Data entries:
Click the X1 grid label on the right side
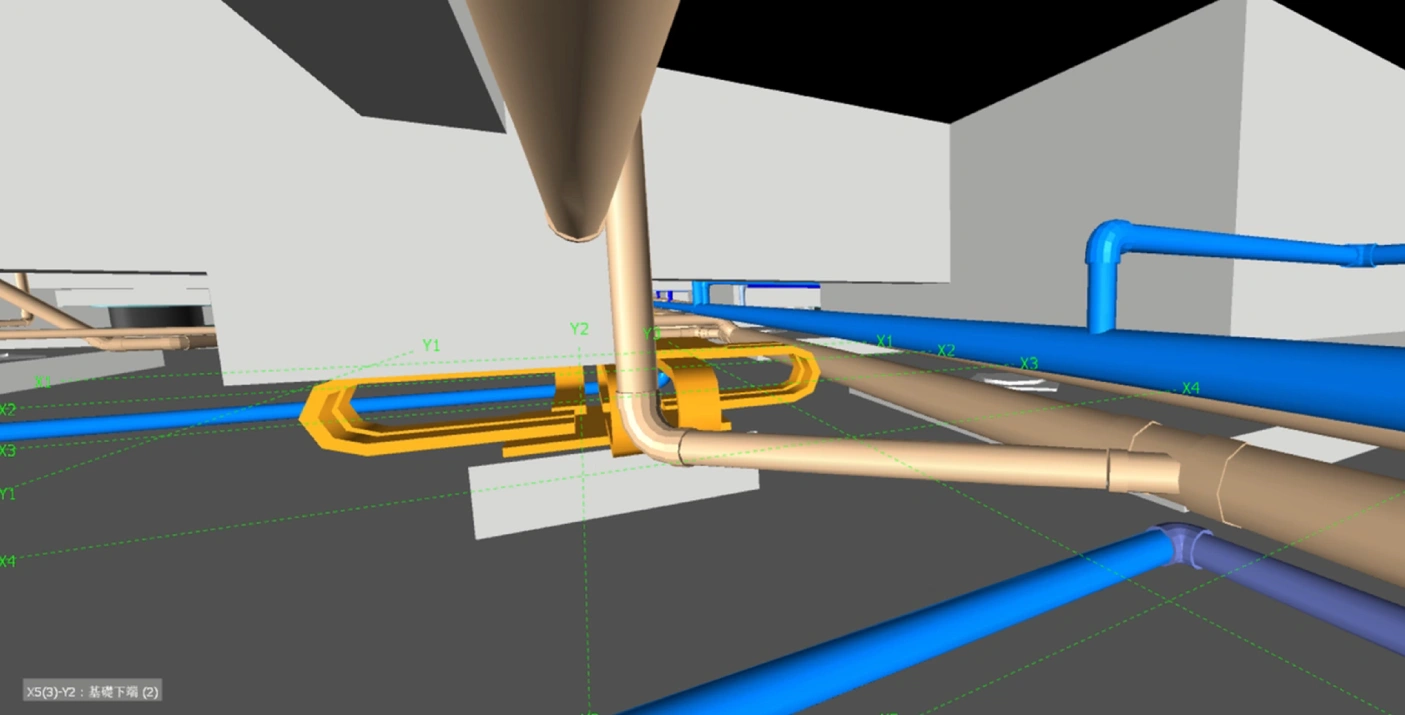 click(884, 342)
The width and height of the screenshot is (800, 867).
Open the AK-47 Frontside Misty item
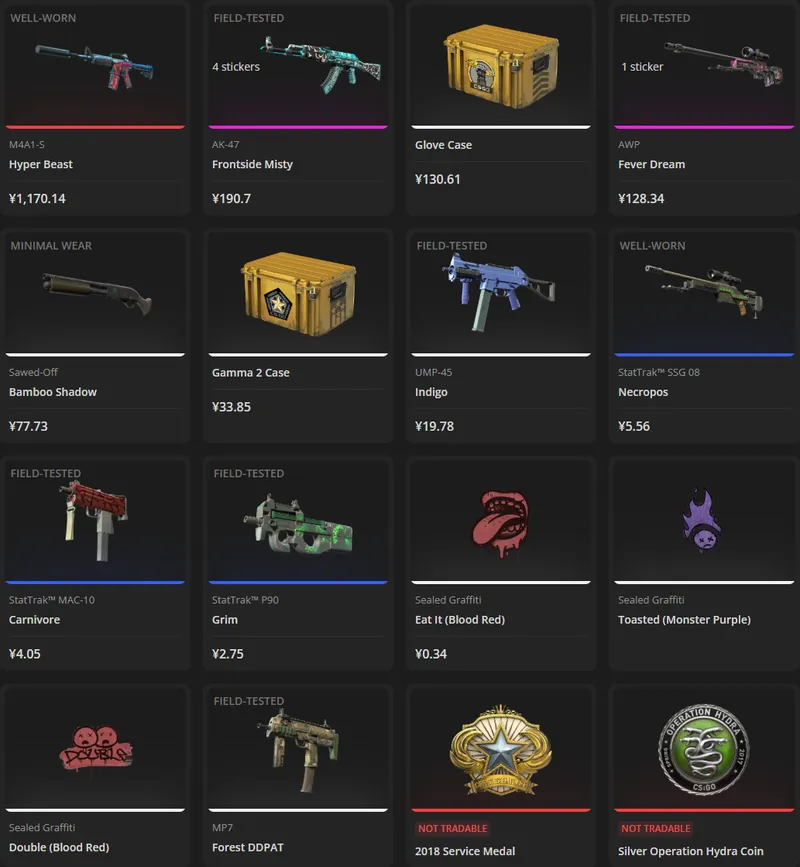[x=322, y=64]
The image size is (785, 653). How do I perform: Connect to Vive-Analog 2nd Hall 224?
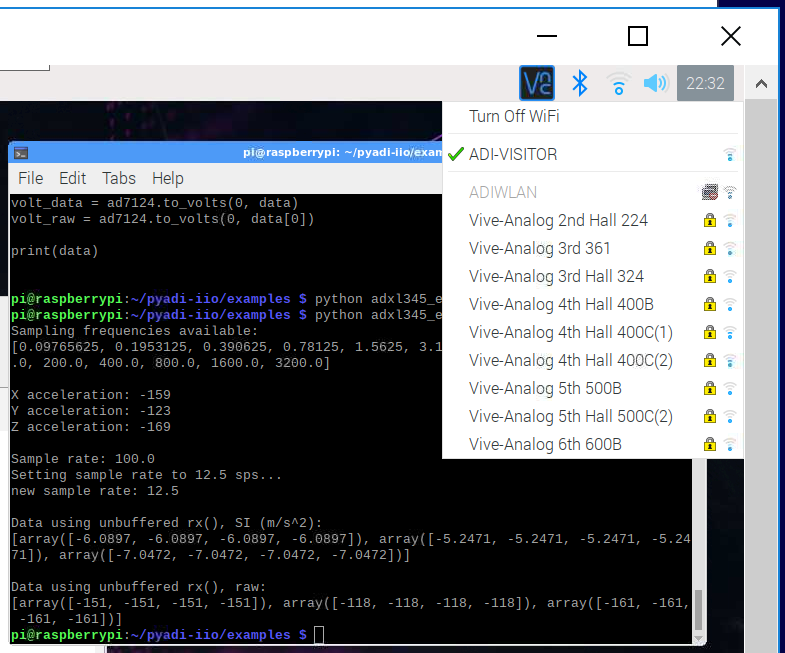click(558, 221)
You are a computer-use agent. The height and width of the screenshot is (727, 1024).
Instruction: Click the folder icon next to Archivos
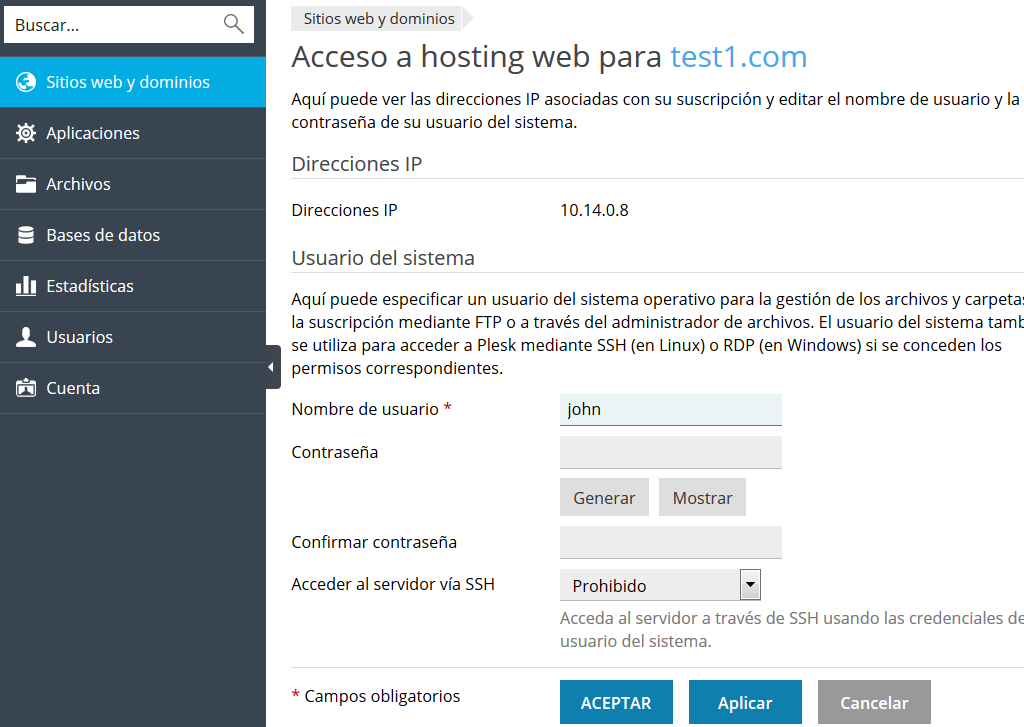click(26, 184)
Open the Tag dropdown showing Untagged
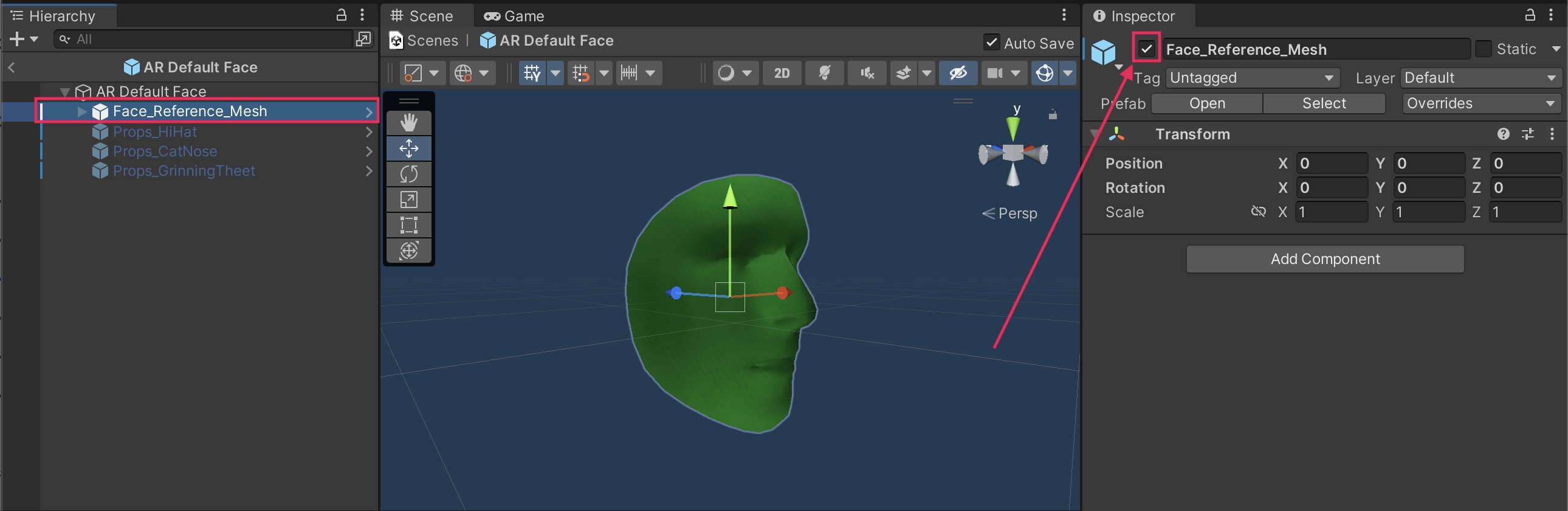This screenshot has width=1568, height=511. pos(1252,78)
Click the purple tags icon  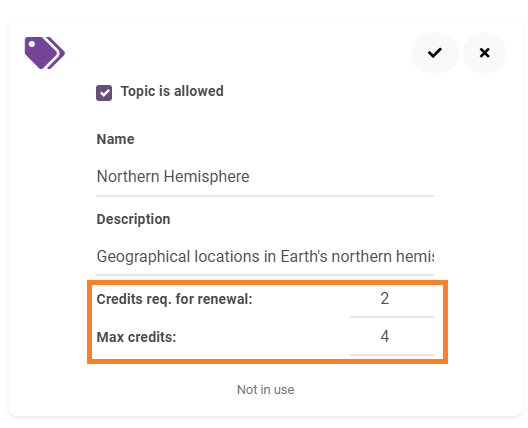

**DIRECTIONS**. Output only the lines running from the line with "The image size" through the last line of the entries above, inclusive, with pictures excluded.

**RESULT OF THIS EXERCISE**.
The image size is (785, 653). How do I perform: Connect to Vive-Analog 2nd Hall 224?
click(558, 221)
You are a computer-use agent. The height and width of the screenshot is (727, 1024).
Instruction: Click the folder icon next to Archivos
click(26, 184)
Open the Tag dropdown showing Untagged
This screenshot has width=1568, height=511. pos(1252,78)
Click the purple tags icon  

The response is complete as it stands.